* _TASK GOAL_
Identify each line in the data below that contains the word "height" and copy those lines out in full.

>> start

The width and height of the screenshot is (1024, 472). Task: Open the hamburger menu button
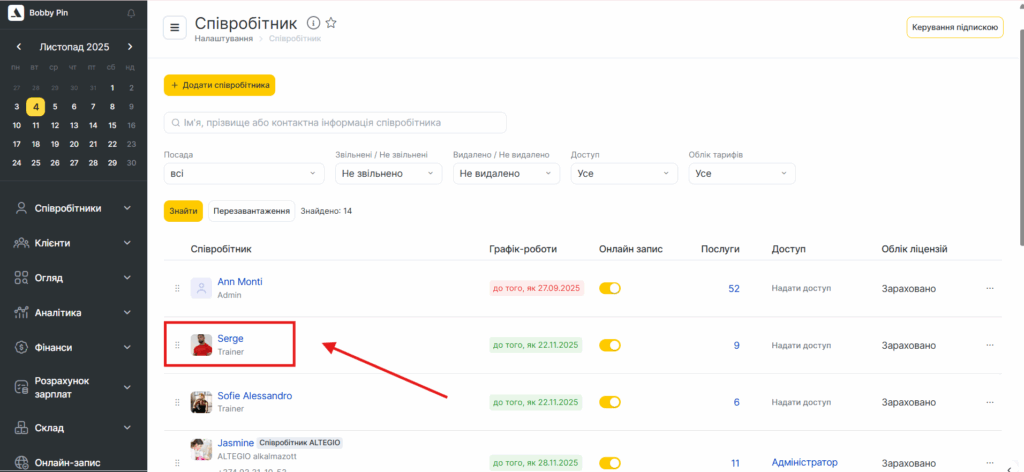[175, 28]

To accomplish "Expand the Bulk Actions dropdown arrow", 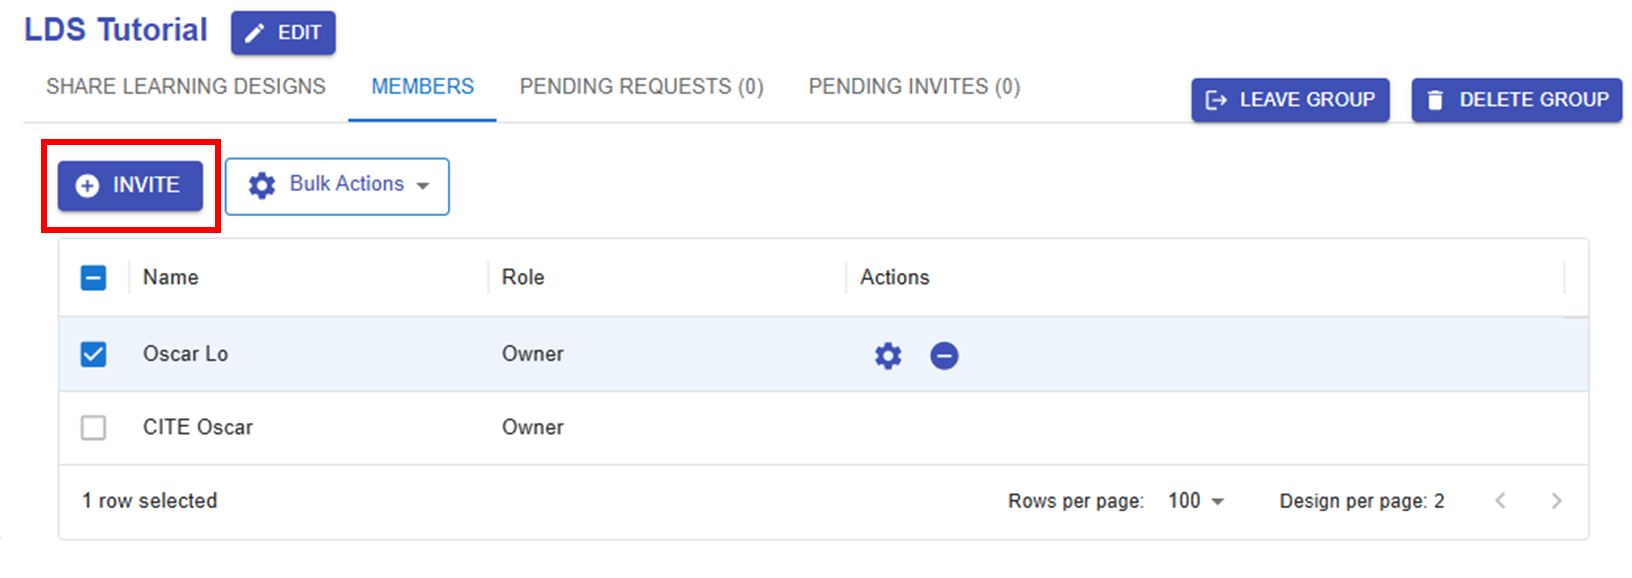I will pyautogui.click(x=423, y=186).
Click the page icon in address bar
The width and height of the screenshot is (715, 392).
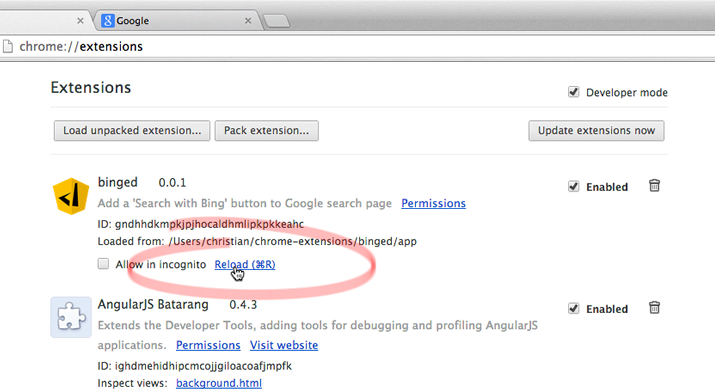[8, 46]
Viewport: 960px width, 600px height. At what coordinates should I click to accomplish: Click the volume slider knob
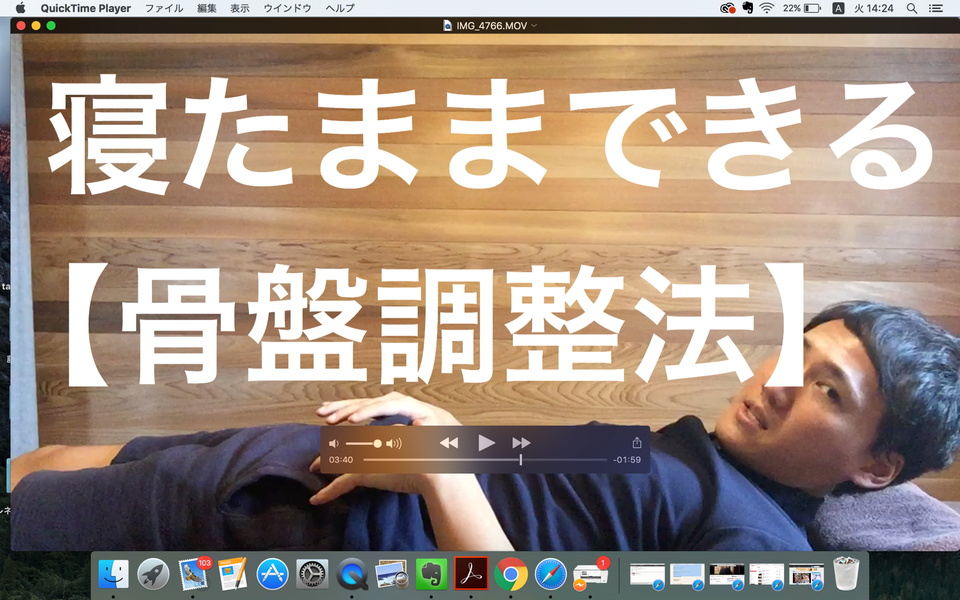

>> end

* _TASK OUTPUT_
The width and height of the screenshot is (1024, 472). Task: Open the hamburger menu button
The width and height of the screenshot is (715, 392).
Viewport: 960px width, 600px height. At what coordinates should I click to accomplish: Click the volume slider knob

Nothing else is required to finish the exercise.